WORK INSTRUCTIONS
Output range, inclusive: from the line containing "[Bagikan] (151, 148)" to the line containing "[WordPress] (23, 2555)". Restate those lines from the data below word for word and only those.

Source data
#####

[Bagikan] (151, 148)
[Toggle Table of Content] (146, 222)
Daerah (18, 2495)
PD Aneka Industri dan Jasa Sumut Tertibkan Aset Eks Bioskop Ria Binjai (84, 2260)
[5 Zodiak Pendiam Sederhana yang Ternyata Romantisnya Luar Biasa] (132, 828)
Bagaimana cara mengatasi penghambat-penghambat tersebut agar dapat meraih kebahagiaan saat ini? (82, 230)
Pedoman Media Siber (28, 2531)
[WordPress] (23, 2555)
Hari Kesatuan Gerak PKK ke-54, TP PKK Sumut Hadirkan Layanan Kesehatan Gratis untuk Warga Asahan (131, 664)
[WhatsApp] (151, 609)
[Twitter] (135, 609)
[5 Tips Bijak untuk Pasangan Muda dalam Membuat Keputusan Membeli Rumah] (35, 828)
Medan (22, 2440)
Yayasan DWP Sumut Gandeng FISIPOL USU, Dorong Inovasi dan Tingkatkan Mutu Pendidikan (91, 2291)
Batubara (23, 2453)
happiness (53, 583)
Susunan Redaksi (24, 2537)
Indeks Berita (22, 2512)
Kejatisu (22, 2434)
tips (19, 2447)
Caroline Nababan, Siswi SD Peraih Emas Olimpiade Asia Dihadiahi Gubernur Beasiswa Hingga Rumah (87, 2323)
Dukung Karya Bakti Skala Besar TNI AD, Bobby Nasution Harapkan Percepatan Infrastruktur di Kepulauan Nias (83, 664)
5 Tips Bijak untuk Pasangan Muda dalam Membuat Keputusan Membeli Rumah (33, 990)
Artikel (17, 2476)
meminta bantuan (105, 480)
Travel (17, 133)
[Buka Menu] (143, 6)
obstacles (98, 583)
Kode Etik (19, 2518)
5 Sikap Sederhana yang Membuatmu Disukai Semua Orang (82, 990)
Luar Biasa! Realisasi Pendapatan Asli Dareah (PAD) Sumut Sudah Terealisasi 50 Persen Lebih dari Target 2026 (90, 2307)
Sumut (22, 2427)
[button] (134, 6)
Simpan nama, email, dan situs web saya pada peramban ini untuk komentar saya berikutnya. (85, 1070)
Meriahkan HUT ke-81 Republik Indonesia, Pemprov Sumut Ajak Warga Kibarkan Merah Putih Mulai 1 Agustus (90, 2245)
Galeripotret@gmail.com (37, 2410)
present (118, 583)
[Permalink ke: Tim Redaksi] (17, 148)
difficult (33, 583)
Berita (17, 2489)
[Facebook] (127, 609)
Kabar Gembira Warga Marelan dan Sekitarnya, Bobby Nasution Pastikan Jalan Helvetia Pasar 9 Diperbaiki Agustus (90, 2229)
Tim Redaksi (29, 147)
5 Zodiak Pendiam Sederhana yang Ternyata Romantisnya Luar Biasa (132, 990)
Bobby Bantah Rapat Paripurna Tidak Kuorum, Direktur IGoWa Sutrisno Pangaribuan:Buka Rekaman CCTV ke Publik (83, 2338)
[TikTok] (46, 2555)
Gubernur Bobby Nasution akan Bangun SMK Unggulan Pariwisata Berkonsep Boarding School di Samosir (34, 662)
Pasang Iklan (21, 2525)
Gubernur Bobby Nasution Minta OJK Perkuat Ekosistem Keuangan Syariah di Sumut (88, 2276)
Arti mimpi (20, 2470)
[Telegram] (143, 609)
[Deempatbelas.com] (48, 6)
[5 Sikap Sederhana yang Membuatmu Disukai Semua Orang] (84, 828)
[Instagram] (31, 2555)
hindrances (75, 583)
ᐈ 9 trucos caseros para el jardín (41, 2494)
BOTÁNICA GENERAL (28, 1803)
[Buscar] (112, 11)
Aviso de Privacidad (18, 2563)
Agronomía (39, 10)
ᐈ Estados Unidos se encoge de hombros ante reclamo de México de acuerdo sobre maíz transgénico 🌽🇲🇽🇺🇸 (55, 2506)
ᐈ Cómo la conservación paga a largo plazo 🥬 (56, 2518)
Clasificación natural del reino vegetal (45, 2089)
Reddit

#####

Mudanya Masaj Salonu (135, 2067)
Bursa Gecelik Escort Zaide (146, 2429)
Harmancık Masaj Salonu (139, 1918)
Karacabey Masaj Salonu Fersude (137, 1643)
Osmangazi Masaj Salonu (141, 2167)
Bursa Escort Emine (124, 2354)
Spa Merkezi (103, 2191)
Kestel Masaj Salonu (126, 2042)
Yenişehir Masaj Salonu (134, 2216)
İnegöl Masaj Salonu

#####

REPLY TO THE TASK
[Bagikan] (151, 148)
[Toggle Table of Content] (146, 222)
Daerah (18, 2495)
PD Aneka Industri dan Jasa Sumut Tertibkan Aset Eks Bioskop Ria Binjai (84, 2260)
[5 Zodiak Pendiam Sederhana yang Ternyata Romantisnya Luar Biasa] (132, 828)
Bagaimana cara mengatasi penghambat-penghambat tersebut agar dapat meraih kebahagiaan saat ini? (82, 230)
Pedoman Media Siber (28, 2531)
[WordPress] (23, 2555)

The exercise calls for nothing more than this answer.